Here's an extra (Mal)teaser: what have chocolate bars got to do with data quality?
Think about a factory line making your favourite chocolate bar. Quality assurance is a key part of every step. If the product is faulty then no one will eat it, and the company wouldn’t make any money.
They know they have to invest to save. Not only in the machines on the production line, but in the raw ingredients too. They could have the most reliable, efficient and best factory machines, but if the raw ingredients had bits of hair or sand, or lumps of unmixed fat in, then they would waste money because they’d have a terrible product at the end. The machines help, but you have to make sure the quality of your raw ingredients is right.
So, what’s the link be-Twix-t chocolate bars and data quality?
Replace the ‘factory machines’ with IT systems and the ‘raw ingredients’ with data. If I can stretch the analogy a little further, reactive data fixing is like paying someone to pick the bits out of the finished chocolate bars!
You wouldn’t eat a poor quality chocolate bar…
...so why accept poor quality data? We all consume data. It fuels our understanding of the environment and the decisions we make. Data is vital; we use it to allocate resource, make regulatory decisions and environmental improvements and to look after our staff to name just a few uses. Chocolate is a luxury but data is not! Approaching data quality in the right way matters.
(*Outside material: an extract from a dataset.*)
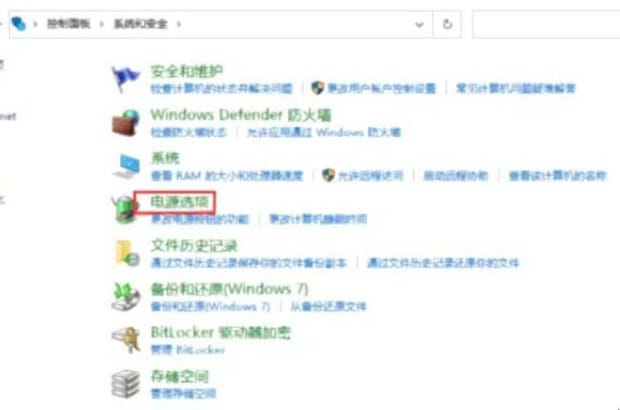Screen dimensions: 620x410
Task: Open the 安全和维护 heading link
Action: click(x=187, y=72)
As in a chocolate factory, we need clarity about the quality of the product we are producing and build in checks along the way to make sure we’re on track. If we don’t check our data we won’t know the quality and we won’t know if it’s wrong until it’s too late.
When errors are discovered we often default to cleansing errors in an ad hoc and resource intensive way. Low and behold, the quality (and fitness for purpose) of the data begins to drop again straight after the ‘fixes’ are applied. We don’t get to the root cause of the problem. Research from the wider data community suggests, on average, organisations waste 15–18% of their overall budget dealing with data issues. That’s a huge amount of wasted money and effort.
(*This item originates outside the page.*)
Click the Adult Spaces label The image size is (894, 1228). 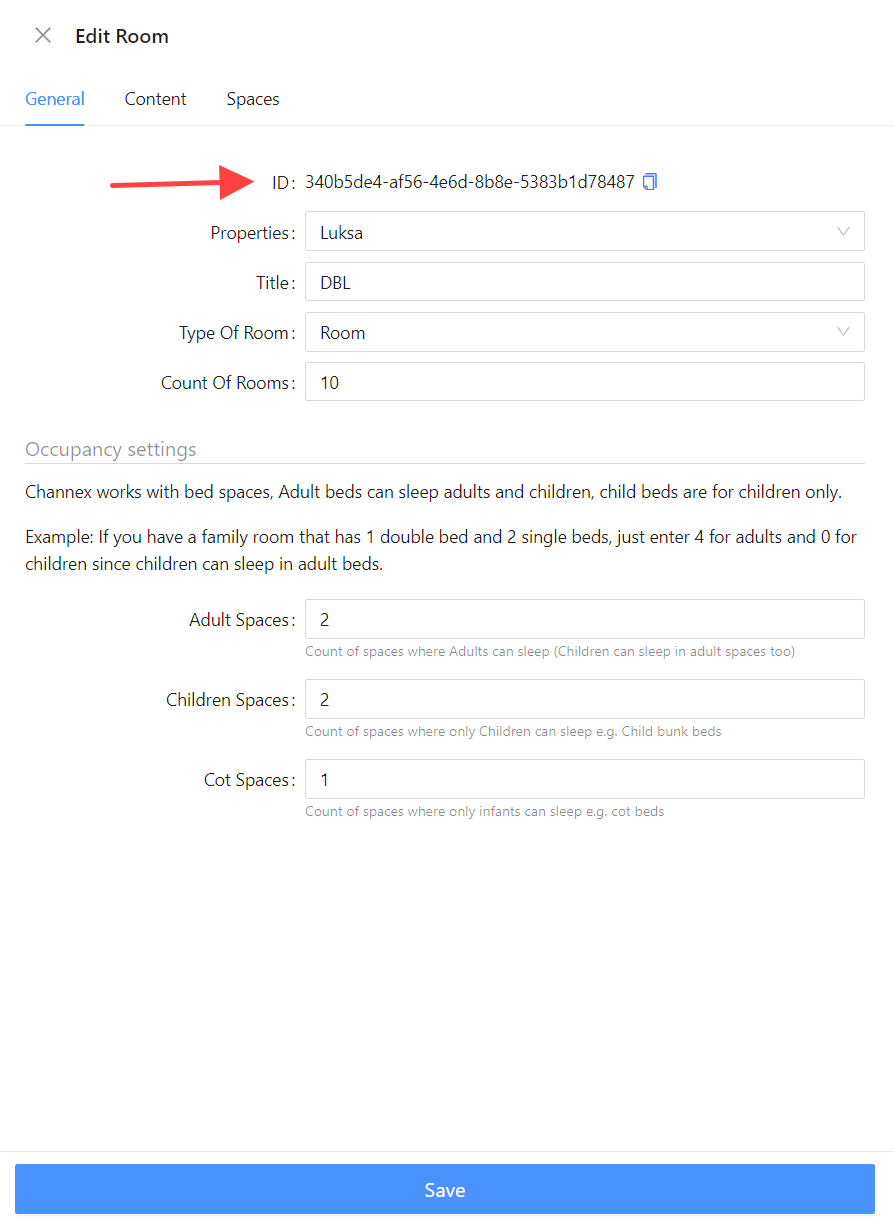point(241,620)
The manufacturing world wouldn’t accept such waste, so why accept it with our data?
Our challenge is to change our approach to data quality from reactive fixing to proactive changes.
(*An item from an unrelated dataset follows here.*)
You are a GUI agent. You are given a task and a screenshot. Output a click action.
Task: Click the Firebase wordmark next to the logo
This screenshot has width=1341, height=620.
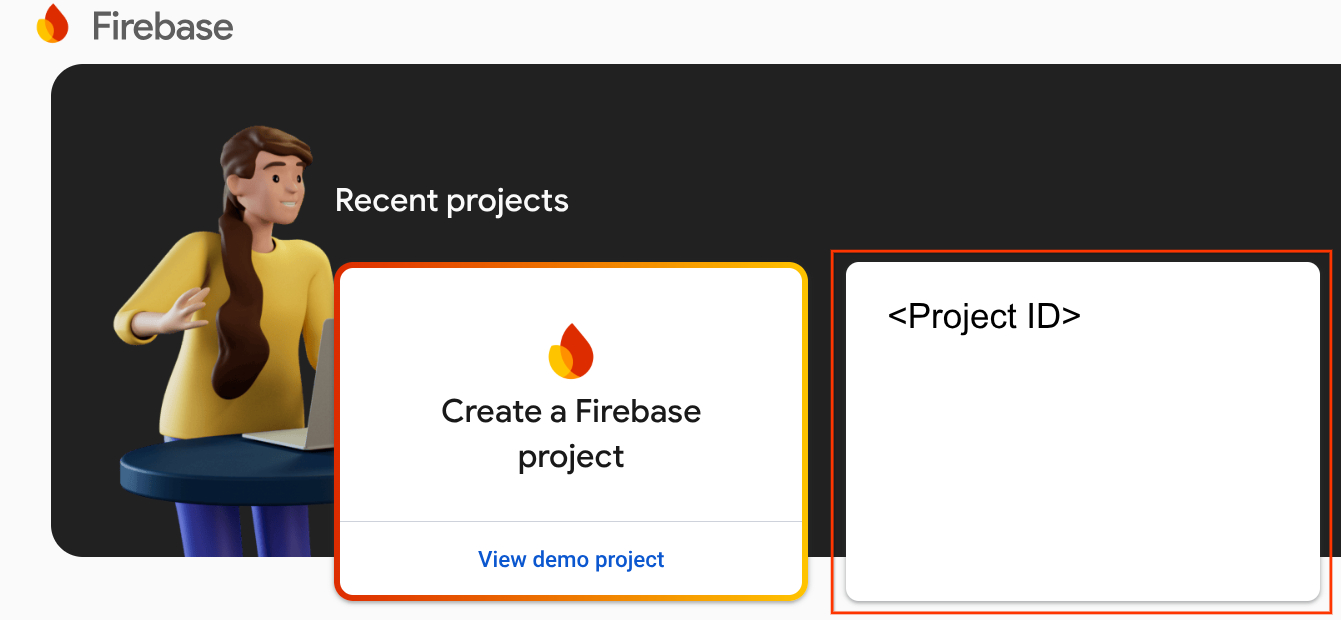(x=162, y=26)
As we publish more of the information we hold as Open Data we must become comfortable with others using our data. Some of our datasets are better than others, in quality of data and in quality of the processes that support them. We may worry about the quality of the data and others using it without understanding the detail of it. As we share it more widely, we shouldn’t Wispa it: our customers need to understand our data’s strengths and limitations, so that they can make better use of it.
What can you do?
If you look after data: It needn’t be a ‘rocky road’. Our approach to proactively monitoring data quality, called Data Quality Action Plans (DQAP), are based on what you need the data to do. They help lead identify the root causes of your data quality issues and gives you an evidence base to support putting effective long lasting fixes in place.
If you don’t look after data directly: We all make and use data, whether it’s environmental data, time recording or expenses. We are all responsible for its quality. Remember there’s no substitute for getting it right first time and we all have a responsibility to input accurate data. If you have a concern about the data you are inputting or using, raise it. Y'or-kie* to saving time and effort in the long run!
*You are key. It's stretching it a bit, admittedly.